Scientists’ views on regulation
Within the academic literature, there are several factors that might impact scientists’ perceptions about the regulation of their field. In this section, we briefly discuss the factors that are most relevant for our study.
Regulation of nanotechnology
Even though the regulation of nanotechnology is a relatively new topic for the policy-making community, social science scholars are increasingly calling for the regulation of the field (Powell et al. 2008). Bowman and Hodge (2006) argued that there have been few debates about the social, ethical, and regulatory aspects of nanotechnology. They concluded that there is a regulatory gap between commercial applications and public expectations about regulatory protections for nanotechnology. In fact, some scholars are encouraging industry to take on a form of self-regulation until governmental regulations are in place, and this regulatory gap is closed (Lee and Jose 2008; Reinert et al. 2006).
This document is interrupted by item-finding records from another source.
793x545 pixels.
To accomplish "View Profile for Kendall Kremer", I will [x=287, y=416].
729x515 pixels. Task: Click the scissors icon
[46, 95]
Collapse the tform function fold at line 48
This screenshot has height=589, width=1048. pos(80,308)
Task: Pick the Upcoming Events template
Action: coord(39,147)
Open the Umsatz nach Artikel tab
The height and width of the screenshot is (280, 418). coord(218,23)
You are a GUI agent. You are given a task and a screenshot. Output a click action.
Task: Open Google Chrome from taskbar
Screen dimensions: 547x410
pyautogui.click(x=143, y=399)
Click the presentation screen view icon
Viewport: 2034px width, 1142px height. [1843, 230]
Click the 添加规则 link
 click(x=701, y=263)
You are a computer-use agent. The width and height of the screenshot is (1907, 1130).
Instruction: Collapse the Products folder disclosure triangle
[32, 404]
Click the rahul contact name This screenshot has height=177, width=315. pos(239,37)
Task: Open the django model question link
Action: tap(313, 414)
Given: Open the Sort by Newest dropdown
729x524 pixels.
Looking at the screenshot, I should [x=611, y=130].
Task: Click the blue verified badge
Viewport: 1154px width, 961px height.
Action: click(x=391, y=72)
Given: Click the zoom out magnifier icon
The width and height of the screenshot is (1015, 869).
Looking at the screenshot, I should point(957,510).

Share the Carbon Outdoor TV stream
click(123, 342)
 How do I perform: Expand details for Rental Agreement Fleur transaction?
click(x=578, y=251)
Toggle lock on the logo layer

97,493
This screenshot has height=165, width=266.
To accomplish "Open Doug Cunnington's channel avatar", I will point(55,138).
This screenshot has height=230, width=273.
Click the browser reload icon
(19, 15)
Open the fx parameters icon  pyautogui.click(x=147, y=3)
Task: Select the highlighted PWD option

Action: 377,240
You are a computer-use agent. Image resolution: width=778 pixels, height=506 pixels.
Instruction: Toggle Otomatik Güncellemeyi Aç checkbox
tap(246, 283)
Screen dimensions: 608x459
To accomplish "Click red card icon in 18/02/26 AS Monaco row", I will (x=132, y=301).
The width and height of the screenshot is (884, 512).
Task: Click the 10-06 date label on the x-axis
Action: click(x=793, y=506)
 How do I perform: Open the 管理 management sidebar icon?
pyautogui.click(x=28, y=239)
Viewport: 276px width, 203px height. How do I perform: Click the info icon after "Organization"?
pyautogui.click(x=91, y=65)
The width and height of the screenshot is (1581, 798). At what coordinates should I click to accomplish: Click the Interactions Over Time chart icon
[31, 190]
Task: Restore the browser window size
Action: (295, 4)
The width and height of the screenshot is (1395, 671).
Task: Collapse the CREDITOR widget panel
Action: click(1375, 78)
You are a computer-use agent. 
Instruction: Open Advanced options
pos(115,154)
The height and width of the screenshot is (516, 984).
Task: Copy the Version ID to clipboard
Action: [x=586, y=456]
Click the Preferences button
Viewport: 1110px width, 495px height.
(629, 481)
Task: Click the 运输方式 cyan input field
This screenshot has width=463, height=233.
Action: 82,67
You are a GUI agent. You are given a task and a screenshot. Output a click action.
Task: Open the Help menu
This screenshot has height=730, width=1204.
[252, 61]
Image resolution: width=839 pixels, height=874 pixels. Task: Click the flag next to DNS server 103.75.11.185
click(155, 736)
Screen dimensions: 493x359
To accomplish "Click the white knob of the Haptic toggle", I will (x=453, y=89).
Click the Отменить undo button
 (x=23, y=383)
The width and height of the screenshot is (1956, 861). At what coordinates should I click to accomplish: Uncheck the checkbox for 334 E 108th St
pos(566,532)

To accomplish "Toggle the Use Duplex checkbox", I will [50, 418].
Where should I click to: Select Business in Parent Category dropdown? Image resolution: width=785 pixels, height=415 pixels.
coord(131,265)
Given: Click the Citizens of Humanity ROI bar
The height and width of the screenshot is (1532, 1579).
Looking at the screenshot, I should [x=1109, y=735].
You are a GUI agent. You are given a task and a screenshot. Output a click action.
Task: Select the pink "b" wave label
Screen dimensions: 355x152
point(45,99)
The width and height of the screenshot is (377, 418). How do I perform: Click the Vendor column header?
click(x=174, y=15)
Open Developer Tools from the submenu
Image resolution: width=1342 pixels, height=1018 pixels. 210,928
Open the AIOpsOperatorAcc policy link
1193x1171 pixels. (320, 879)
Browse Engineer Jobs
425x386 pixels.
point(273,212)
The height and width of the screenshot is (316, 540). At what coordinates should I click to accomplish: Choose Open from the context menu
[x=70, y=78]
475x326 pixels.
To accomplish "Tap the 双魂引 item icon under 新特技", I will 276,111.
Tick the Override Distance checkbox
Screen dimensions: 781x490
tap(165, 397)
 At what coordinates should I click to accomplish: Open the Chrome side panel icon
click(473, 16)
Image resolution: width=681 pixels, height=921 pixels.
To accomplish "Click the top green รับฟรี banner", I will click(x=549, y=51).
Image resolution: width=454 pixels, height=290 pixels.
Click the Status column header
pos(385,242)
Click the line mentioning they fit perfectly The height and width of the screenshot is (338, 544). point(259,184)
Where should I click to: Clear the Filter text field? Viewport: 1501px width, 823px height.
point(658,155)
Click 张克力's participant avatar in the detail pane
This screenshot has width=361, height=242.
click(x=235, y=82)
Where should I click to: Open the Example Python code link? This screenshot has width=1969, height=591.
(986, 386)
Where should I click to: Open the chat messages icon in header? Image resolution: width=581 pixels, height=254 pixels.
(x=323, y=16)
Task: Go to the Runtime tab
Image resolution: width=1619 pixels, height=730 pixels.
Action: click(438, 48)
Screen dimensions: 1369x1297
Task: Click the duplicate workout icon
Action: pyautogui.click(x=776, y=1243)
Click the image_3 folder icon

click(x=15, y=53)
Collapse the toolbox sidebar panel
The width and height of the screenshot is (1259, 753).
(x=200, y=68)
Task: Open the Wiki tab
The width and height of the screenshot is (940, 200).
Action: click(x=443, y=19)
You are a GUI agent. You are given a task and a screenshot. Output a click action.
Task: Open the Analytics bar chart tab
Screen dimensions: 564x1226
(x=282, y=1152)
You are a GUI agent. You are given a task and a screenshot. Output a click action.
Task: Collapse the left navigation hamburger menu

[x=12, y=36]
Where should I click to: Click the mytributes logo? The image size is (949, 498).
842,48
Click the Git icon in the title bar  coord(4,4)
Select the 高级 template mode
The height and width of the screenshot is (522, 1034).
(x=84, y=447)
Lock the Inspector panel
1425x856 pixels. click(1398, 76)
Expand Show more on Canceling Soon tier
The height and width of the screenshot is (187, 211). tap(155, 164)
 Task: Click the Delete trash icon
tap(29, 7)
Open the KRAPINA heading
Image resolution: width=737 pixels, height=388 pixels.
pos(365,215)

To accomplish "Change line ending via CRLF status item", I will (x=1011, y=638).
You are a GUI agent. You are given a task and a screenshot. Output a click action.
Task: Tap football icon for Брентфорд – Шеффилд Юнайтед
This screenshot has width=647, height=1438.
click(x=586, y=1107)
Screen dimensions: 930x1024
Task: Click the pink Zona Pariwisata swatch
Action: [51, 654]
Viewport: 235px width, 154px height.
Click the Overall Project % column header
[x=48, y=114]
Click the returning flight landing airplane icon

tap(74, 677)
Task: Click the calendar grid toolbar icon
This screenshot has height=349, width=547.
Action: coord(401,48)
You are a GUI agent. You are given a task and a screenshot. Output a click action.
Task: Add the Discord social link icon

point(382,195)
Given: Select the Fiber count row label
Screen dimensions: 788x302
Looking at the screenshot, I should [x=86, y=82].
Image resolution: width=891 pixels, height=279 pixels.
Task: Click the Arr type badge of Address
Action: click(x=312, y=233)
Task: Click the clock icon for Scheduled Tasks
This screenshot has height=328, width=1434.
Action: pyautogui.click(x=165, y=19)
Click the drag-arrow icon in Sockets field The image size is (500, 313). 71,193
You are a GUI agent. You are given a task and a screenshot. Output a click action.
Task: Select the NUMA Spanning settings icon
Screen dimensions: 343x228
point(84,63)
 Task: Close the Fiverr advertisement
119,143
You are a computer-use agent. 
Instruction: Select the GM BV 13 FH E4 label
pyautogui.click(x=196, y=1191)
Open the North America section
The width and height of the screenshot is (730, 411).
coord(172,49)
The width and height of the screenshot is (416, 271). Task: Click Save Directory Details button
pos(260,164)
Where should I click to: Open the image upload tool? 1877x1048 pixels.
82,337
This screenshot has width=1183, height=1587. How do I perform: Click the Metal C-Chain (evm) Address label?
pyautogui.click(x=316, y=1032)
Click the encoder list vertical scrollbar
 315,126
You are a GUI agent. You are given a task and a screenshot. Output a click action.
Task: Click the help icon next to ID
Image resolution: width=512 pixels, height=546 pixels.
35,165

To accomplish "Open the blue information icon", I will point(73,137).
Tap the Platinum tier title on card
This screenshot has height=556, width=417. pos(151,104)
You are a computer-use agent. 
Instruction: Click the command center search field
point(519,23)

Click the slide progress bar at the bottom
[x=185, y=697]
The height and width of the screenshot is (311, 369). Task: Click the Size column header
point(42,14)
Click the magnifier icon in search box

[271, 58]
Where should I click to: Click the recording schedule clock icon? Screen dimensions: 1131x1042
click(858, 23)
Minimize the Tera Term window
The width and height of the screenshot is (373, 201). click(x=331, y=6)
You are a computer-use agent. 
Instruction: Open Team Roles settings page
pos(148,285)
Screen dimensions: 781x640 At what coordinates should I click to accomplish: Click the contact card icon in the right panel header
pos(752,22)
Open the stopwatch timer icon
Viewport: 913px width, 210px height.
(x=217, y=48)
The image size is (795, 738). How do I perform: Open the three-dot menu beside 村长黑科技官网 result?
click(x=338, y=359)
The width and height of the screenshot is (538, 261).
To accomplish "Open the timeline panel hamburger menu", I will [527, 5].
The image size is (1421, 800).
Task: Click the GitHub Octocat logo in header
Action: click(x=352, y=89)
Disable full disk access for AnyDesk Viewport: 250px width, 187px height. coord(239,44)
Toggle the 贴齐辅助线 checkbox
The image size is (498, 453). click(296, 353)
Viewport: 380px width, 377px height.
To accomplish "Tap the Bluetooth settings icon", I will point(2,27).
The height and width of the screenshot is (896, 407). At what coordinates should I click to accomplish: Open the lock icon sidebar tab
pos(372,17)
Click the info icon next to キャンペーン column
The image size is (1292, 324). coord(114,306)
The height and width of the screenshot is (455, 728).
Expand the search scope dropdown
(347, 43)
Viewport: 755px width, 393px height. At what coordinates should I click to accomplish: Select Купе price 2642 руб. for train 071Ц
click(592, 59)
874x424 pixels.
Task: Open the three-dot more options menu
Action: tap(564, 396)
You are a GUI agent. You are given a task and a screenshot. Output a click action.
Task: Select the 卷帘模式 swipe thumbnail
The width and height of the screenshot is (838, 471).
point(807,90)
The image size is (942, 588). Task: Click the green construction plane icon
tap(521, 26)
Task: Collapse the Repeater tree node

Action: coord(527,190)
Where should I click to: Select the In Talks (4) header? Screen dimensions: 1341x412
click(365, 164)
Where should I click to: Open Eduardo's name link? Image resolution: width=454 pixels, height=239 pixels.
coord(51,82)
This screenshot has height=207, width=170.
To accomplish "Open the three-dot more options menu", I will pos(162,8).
The nature of nanotechnology makes it difficult for one agency to regulate all nano research and applications. Therefore, multiple federal agencies regulate products that may employ nanotechnology or nanomaterials, but there is no comprehensive regulatory framework. With this piecemeal approach, it is likely that certain technologies or products will not be fully regulated by any agency. Even though the FDA, for instance, typically regulates cosmetic products “the agency may have limited authority over the use of nanotechnology related to those products” (FDA 2009). In the case of cosmetics, there is “no premarket approval of cosmetic products or their ingredients, with the exception of color additives” (FDA 2009). There are potential risks associated with the use of nanomaterials in these types of products, however, and the FDA says that it is “currently not aware of any safety concerns,” but is “planning additional studies to examine the effects of select nanoparticles on skin penetration” (FDA 2009). In the meantime, consumers continue to buy cosmetics and sunscreens that may contain nanomaterials without a clear indication of the potential risks and without a comprehensive regulatory framework in place. Yet, as Berube (2008) has argued, not all of these products pose unknown or high levels of risks for consumers. The larger problem in this example is that there is not a clear regulatory framework in place that provides consistent and comprehensive screening and protection for consumers.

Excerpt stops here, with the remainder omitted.